What I miss about London

Since I left the capital city in February for life in the countryside, I’ve barely looked back. Life is quieter, I am calmer, and everything just seems more chilled.

But a couple of weekends ago we went back to London to see old friends, visit old pubs and see old sites and I realised… I miss it a little bit.

I definitely don’t miss the crowds or the teeny flat, but I miss the convenience and the variety, the diversity and the culture. But mainly, I miss our friends.

IMG_20160623_152728

A couple of months ago our friends gave birth to a beautiful baby girl. They’re the first in our large friendship group to have a sprog and it’s so incredibly weird. When I’m with them it seems hard to imagine a time when she wasn’t around, and even though I know their new world is full of natural early parenting angst, they have adjusted to parenthood in ways I couldn’t have imagined. Although I am in no way the parenting expert, they seem to be handling it like absolute pros and everything just seems so…normal. It’s amazing to watch and she is amazing to cuddle, and I miss her.

IMG_20160619_092432.jpg

Seeing their little tot change online makes me realise how much you miss when you’re far away from your friends. We have the same situation with friends and family in the north of England and in America too; children grow and change so quickly that photos alone make you realise how much you’re missing and how long it’s been since you last saw them.

IMG_20160618_164605.jpg

We arrived in London on Friday night; the streets were crowded, the tube was sweaty and I wondered how on earth I lived here for as long as I did. But, even amid the pain of London crowds, it felt nice to be back. We went to the pub and grabbed a seat in the ‘garden’ – only in London do wet benches along the side of a busy main road constitute a garden, and only in London does a man come along with a broken bike, balance it on his head and ask you for money. Which I gave him, by the way, because this is impressive.

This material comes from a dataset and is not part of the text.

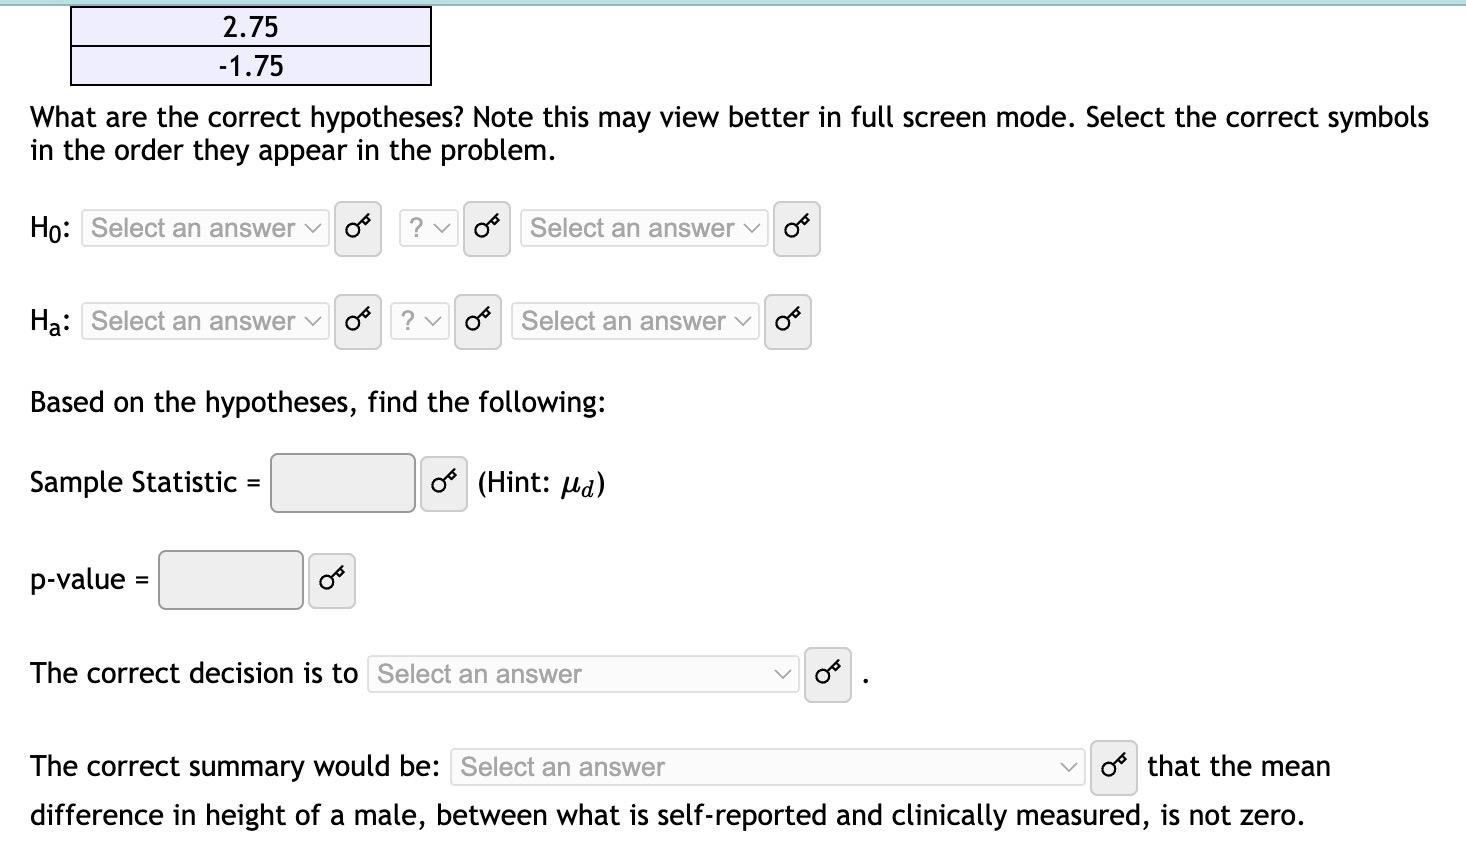
Task: Click the help icon beside the Ha comparison selector
Action: 477,321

London pubs are not like country pubs, and though many would disagree, I’d go for a good old London hipster pub any day of the week. They’re loud and busy so you can always hide away in public, they’ve got a diverse group of customers and I feel totally comfortable in them. Whether it’s the quirky furniture, the small yet adventurous menu or the weird attention to detail in the toilets, you feel like you’ve entered a new little world.

Country pubs – or rather, my country pub – by contrast needs you to book a week in advance to get a table, the menu’s as long as the bible and the bar staff look at you in a slightly odd way if they don’t know you. You’re on show. Sure, the roaring fire, the railway memorabilia and the fact it is next door to my house mean I’ll keep on going back, but I miss those London pubs a whole lot.

IMG_20160628_213455

The diversity and culture in London never fails to disappoint. I am always surprised by something I see in London, and I am always so impressed and proud of this incredible city of multiculturalism. If there is one thing London is brilliant at, it’s enabling inclusivity and anonymity both at the same time.

I missed the London buzz so much that this week, when a meeting in London finished early, I took a trip up to The Tate Modern and viewed London from the tenth floor. The view offers such a striking skyline that on a grey, dull day of drizzle it still felt so imposing, so atmospheric.

And then the next day, everything around us came crashing down as the country voted to leave the European Union. As a firm remain voter, I was devastated as the results came in and I struggled to identify with the country I claimed to love so much. But one look at London and there it was. It’s safe, and I trust my fellow Londoners to protect it.

It’s safe to say that for better or worse, the things I love about the countryside far outweigh the things I miss about London. But they’re all very sensible, fairly selfish things. I love the quiet, the calm, the clean air, the greenery, the flowers, the space and the cost of living. They’re things I need for my own sanity and self-preservation, and things we need and love as a couple. But I miss brunch (yes, I am *that* girl) and I miss spontaneous nights in the pub, and I miss the people I’d got used to seeing whenever I needed girl time.

Now… how to get those people out to the countryside to set up our own diverse, hipster pub – one that serves brunch, obviously.